Ketika garam dikumpulkan dari wilayah Laut Mati, ada garam yang asin dan baik untuk bumbu dapur, ada pula garam yang tawar. Garam yang tawar ini tidak dibuang, tetapi disimpan di Bait Allah di Yerusalem. Pada musim dingin ketika hujan turun, ubin pelataran Bait Allah menjadi licin, dan garam tawar itu ditaburkan untuk mengurangi kelicinan. Begitulah, garam yang tawar itu diinjak-injak orang banyak.
Garam memiliki ciri-ciri yang menggambarkan bagaimana seharusnya pengaruh umat beriman terhadap kehidupan dunia sekitarnya. Garam biasanya digunakan sebagai penyedap rasa. Orang percaya seharusnya menegakkan ke-sadaran moral suatu bangsa, sehingga dalam setiap aspek kehidupan, baik sosial, politik, ekonomi, budaya maupun pendidikan, dapat dirasakan adanya pengaruh dari cara-cara Allah. Jika digunakan untuk menggarami buah anggur, garam membuat buah itu terasa manis. Orang percaya seharusnya dapat pula “memaniskan” kepahitan hati orang-orang yang merasa tertindas dan tersingkir.

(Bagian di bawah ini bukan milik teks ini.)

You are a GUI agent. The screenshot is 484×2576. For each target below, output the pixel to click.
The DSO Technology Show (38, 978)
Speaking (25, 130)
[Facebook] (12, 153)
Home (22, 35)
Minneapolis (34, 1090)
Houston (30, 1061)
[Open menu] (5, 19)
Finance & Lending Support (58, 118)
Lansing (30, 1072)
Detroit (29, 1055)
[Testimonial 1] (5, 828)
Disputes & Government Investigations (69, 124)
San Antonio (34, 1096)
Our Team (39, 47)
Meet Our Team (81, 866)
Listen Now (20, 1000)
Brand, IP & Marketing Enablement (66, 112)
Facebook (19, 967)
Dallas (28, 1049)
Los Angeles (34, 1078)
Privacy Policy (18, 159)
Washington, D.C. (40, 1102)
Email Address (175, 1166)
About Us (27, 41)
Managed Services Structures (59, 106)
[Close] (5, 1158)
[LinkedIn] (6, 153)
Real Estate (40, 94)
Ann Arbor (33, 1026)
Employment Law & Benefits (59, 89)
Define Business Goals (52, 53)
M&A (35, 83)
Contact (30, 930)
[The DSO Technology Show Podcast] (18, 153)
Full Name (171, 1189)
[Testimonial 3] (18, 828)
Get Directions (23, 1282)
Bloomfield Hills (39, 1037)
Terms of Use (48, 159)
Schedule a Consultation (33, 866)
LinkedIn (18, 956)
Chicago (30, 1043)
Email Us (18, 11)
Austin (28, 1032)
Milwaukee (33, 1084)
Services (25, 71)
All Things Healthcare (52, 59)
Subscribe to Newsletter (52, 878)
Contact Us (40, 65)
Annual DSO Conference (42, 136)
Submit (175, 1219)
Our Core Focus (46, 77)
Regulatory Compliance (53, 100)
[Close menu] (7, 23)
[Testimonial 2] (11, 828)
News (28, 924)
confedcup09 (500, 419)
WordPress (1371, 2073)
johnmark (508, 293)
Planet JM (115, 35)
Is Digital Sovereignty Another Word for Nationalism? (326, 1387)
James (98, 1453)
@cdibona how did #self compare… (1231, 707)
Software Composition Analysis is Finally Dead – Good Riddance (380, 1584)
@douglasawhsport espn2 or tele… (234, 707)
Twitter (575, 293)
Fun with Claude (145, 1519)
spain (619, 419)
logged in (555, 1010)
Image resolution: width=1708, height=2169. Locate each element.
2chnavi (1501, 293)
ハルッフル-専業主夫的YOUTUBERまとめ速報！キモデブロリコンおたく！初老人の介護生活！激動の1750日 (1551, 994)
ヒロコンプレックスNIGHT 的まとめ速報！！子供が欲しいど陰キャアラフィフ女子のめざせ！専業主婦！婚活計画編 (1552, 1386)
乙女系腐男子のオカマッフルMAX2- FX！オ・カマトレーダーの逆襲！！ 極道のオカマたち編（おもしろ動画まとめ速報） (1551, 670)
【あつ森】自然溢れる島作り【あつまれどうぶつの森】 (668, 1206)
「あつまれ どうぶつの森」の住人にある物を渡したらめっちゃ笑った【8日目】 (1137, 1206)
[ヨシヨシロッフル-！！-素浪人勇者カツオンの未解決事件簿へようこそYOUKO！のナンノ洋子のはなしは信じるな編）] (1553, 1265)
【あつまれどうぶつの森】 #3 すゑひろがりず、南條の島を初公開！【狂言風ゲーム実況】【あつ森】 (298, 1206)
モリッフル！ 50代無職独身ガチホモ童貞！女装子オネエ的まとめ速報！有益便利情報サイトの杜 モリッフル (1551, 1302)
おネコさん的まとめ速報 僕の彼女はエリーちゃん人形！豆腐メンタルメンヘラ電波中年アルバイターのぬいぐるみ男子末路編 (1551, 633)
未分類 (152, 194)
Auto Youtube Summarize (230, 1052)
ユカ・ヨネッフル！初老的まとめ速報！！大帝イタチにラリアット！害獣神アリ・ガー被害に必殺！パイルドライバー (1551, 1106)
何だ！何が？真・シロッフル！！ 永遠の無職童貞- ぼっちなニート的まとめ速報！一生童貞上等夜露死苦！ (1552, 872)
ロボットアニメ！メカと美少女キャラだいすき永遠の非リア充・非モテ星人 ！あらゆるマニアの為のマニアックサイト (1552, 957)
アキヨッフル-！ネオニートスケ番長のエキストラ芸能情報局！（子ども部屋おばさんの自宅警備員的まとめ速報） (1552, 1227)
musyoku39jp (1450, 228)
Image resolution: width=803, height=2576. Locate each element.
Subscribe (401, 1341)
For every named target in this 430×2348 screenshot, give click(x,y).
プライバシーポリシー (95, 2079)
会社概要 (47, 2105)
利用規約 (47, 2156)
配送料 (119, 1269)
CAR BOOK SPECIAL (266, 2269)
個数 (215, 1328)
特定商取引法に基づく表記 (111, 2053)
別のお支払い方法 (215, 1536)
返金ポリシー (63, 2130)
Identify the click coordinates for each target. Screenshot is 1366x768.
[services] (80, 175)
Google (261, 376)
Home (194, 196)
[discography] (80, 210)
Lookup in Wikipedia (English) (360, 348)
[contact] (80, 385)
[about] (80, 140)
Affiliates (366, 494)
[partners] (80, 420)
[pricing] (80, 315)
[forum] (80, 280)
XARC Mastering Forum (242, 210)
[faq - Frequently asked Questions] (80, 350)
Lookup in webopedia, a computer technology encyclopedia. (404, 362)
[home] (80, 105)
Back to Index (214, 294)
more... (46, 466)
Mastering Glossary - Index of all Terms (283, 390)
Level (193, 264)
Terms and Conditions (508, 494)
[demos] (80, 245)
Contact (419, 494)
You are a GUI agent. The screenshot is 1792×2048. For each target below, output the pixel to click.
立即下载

Garam dapat digunakan untuk mematikan rumput-rumput liar yang tumbuh pada retakan jalan setapak. Pelanggaran moral yang terjadi di bangsa ini seharusnya dapat dilenyapkan oleh pengaruh jemaat Tuhan. Garam dapat melembutkan es. Kita seharusnya dapat “mencairkan” kebekuan hati orang yang mengeraskan diri dan menentang kebenaran Allah. Dan garam dapat mengawetkan makanan atau membuatnya tidak segera membusuk. Umat kristiani seharusnya juga mempunyai pengaruh yang melindungi bangsa ini dari kemerosotan moral.
Apakah kita ‘asin’ dan memberi dampak bagi lingkungan sekitar kita?
Gereja yang hidup adalah satu-satunya harapan bagi dunia yang sekarat (Andrew Murray).